Por Ivana Osuna | Este artículo es una review del documental ” La Cocina: Reflexiones y vivencias sentados al borde de Gustavo Pena, El Príncipe”.
“No importa lo que hagas, siempre habrá un uruguayo que lo esté haciendo mejor. “
Yo pensaba que nadie en el mundo podía hacerme sentir las cosas que sentía cuando escuchaba a Spinetta, un artista del que no soy fan pero al que siempre recurrí en momentos descoloridos de la vida. Y tenía razón, no hubo nadie como Luis Alberto, pero más allá de todas las sensaciones en su música, 17 niveles más arriba, en el país vecino, se encontraba el artista más transparente del que tengamos noción. No estoy haciendo comparaciones, sobre todo porque no creo en ellas sino que creo en el rol que cumple cada tipo de artista (sobre todo musical, del que más variedades existen). La diferencia entre Spinetta y el Príncipe fueron las oportunidades, y eso no fue culpa de ninguno de los dos.
Gustavo Pena Casanova nació el 2 de diciembre de 1955 en Montevideo. Su primer apellido lo llevaría como un antónimo de lo que fue como persona. De sus padres dijo: “Mi mamá era un talento, sabés? Era bordadora. Y tan pelotuda que se vino a enamorar de un milico, que era lo peor. Claro, lo comprendo, un tipo de ese nivel no podía hacer nada que brillara. No solo eso, sino que tenía que apagar al otro. Y el otro se dejó apagar.”
Autodidacta pero estudioso, sabía cantar y sabía tocar bajo, guitarra, flauta, armónica y mandolín. Pasó toda su vida cantando en escenarios pequeños, íntimos. En su casa, desde su pieza, donde había acondicionado una suerte de estudio que se podía controlar desde la cama. Así como fluía su música, sus palabras se paraban solas una al lado de la otra para que todo lo que diga, música o no, sea poesía al chocar con el aire.El motivo que dejó a Gustavo Pena fuera de la lata ni siquiera tenía que ver con él: nació en el momento y el lugar equivocado. Fue pobre. Tuvo hambre. Y murió desconocido. Sobre ser músico, dice:
“No es una cosa que yo quiera hacer, es una cosa que yo hago. es más, muchas veces quise dejar de hacer música. Y me iba mal. Siempre que quise hacer otra cosa, me fue mal. Pero yo creo que la gente acá en el mundo, todos nosotros, tenemos un lugar y una función. Creo que la gente en vez de correr atrás de imágenes, tipo “yo quiero ser un hombre de éxito” o “una mujer ejecutiva”, tendría que ver lo que es la gente primero. Verse, mirarse y ver qué hace con una bolita de plastilina cuando es chiquito… ver lo que hace. Porque se manifiesta eso en la gente. Lo que pasa es que nadie se mira. Ni a sí misma, ni a los otros. Entonces mi hijo tiene que ser médico porque el padre era médico. De repente el tipo era un capo con los números, quiere ser matemático o físico y no. Entonces al cambiarle el lugar y la función en realidad lo está quitando de su propio lugar y su propia función. Quiere decir que lo está matando”.

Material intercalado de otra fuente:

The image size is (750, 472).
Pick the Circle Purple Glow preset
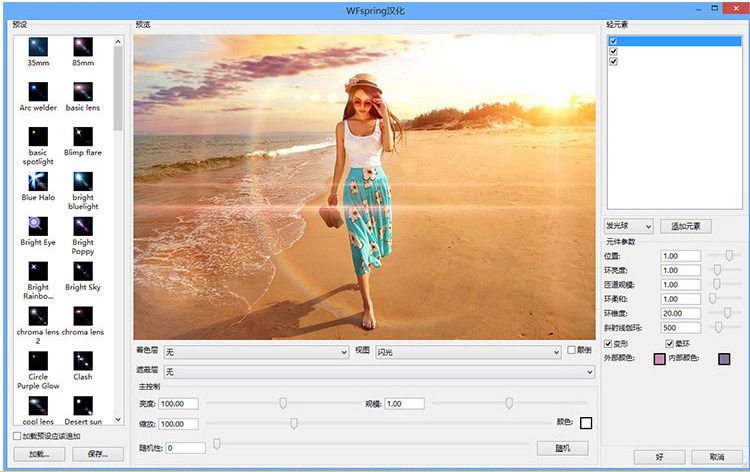click(39, 360)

Transitando los últimos días de su vida, destruido por el mismo hecho de ser un alma enorme dentro de un cuerpo muy pequeño, él mismo se adelanta a responderme las preguntas que me hice todo este tiempo: ¿por qué para algunxs todo y para otrxs nada? ¿era necesario que pase por tanto sufrimiento? ¿nunca lo movió la angustia o el odio? El Príncipe, desde la cama de un hospital, con la cámara grabándolo de costado, dice: “cambié la maldad que tenía que hacer por los otros conmigo”. Por su cuerpo pasaron todos los dolores del mundo y nunca perdió el sentido del humor.

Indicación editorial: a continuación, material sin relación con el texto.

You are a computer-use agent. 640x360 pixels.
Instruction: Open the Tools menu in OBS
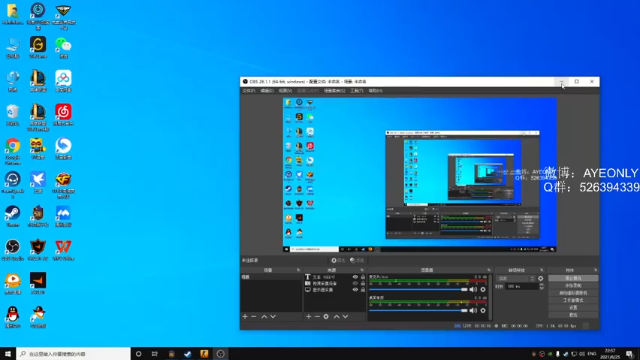(356, 91)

Todo el documental se trata de mostrarnos un alma que no pudo liberarse nunca de la inocencia, y ese fue su más grande error. El mundo sí es malo, hay gente muy mala. Pero El príncipe vino al mundo con una misión.
Y la cumplió.
“Me volví un mendigo verdadero. Yo era un principito. Cuando me quedé solo, me volví un mendigo. No tenía nada. Porque lo que tenía materialmente estaba bárbaro, pero no me hacía la cabeza.
-Y qué mendigabas?
-Amor. Me parece una buena razón para mendigar.”